### [Task directions]
From the line with "Viewport: 1024px width, 519px height." to the final line of the data below, please write out every line exactly, with no pictures.

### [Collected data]
== Segment start ==
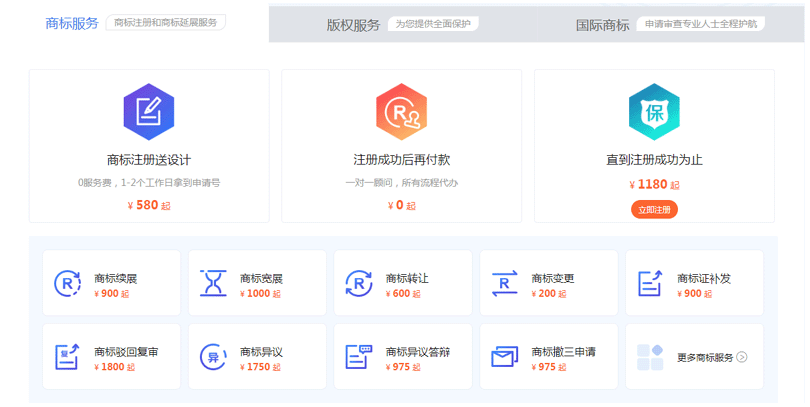Click the 商标证补发 document icon
810x407 pixels.
(651, 283)
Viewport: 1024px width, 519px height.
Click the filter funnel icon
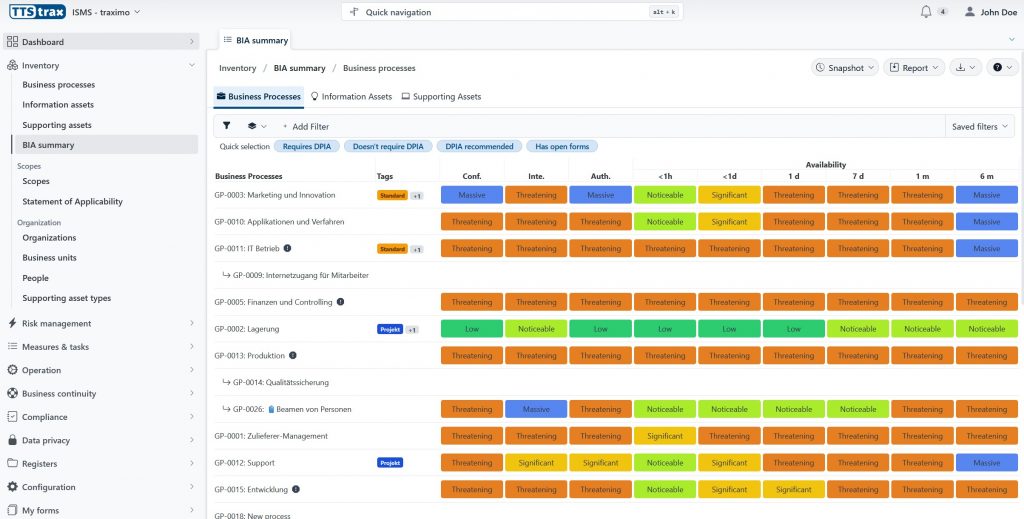pos(226,126)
== Segment end ==
### [Answer space]
Viewport: 1024px width, 519px height.
Click the filter funnel icon
pos(226,126)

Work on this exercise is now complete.